_Aim of the exercise_
Report each line of the data that contains the string "Open".

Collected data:
Content starts

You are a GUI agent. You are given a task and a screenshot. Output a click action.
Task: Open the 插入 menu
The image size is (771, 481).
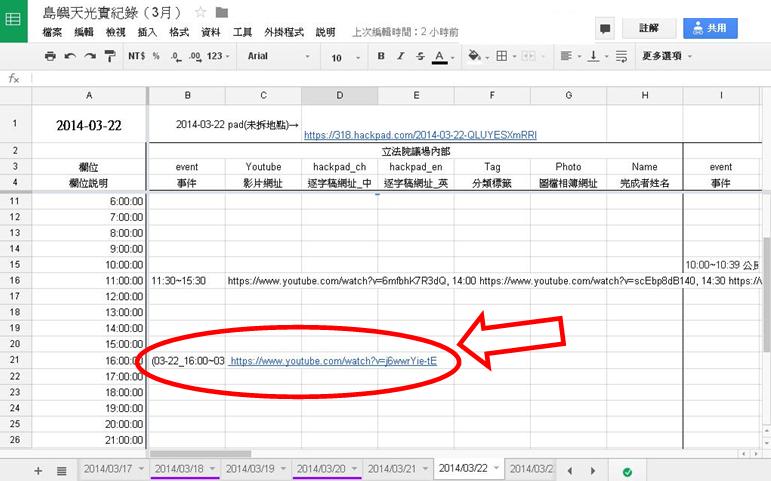147,33
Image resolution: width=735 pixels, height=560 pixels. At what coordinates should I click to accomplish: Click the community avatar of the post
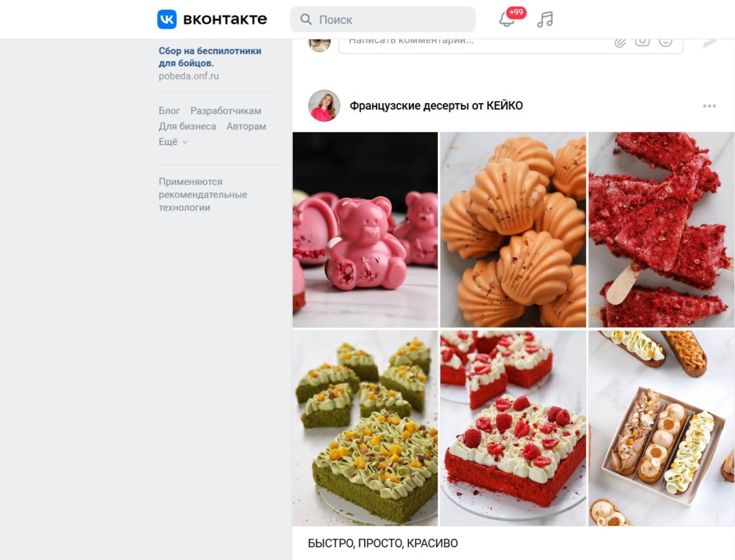tap(324, 106)
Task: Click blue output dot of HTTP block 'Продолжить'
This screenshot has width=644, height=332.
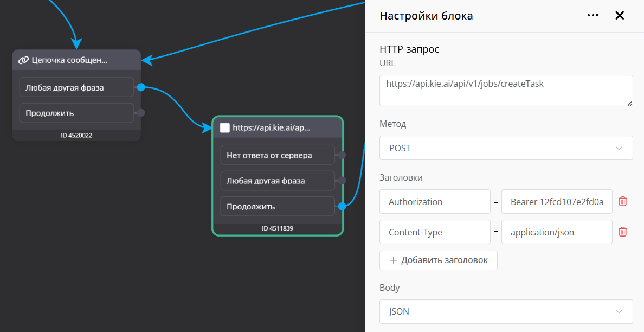Action: (x=342, y=206)
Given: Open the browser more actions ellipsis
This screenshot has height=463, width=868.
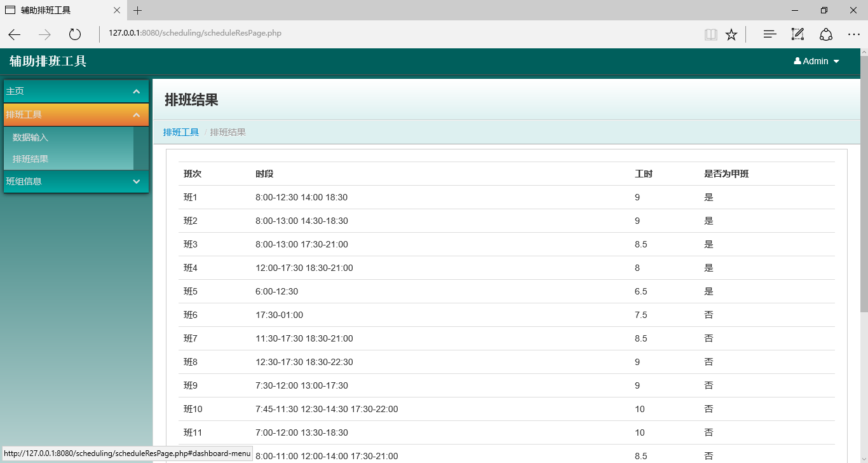Looking at the screenshot, I should 853,34.
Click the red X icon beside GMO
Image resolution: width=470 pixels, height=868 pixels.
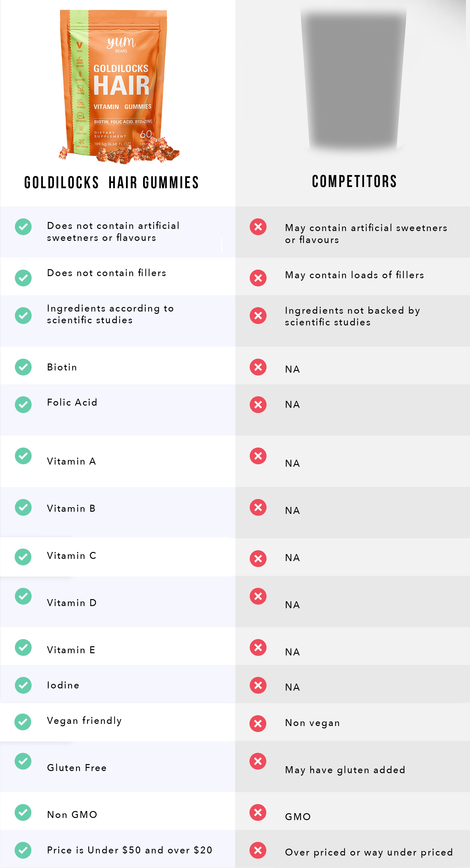(258, 812)
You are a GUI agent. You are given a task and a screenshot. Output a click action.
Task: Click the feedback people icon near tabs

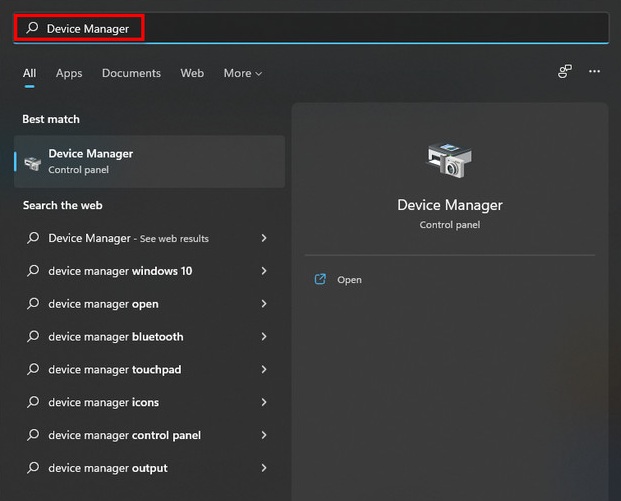565,72
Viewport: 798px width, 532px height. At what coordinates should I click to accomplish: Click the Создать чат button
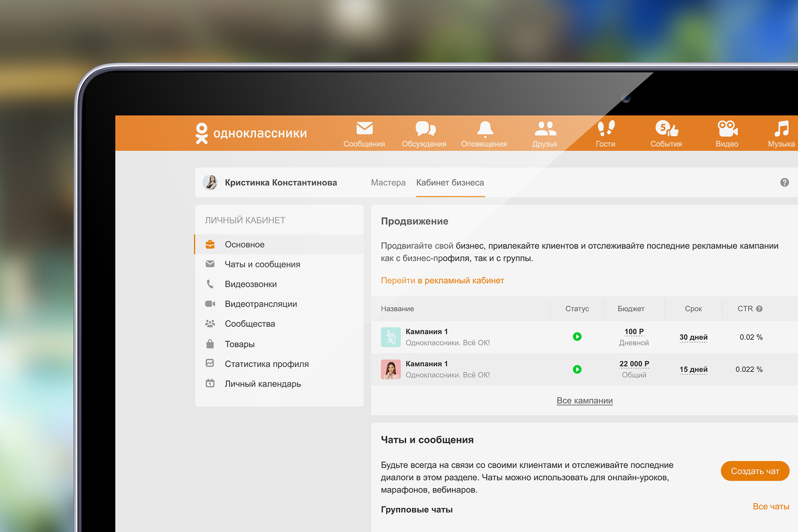coord(755,471)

Content ends

_Your response_
Task: Open the 插入 menu
Given: Open the browser more actions ellipsis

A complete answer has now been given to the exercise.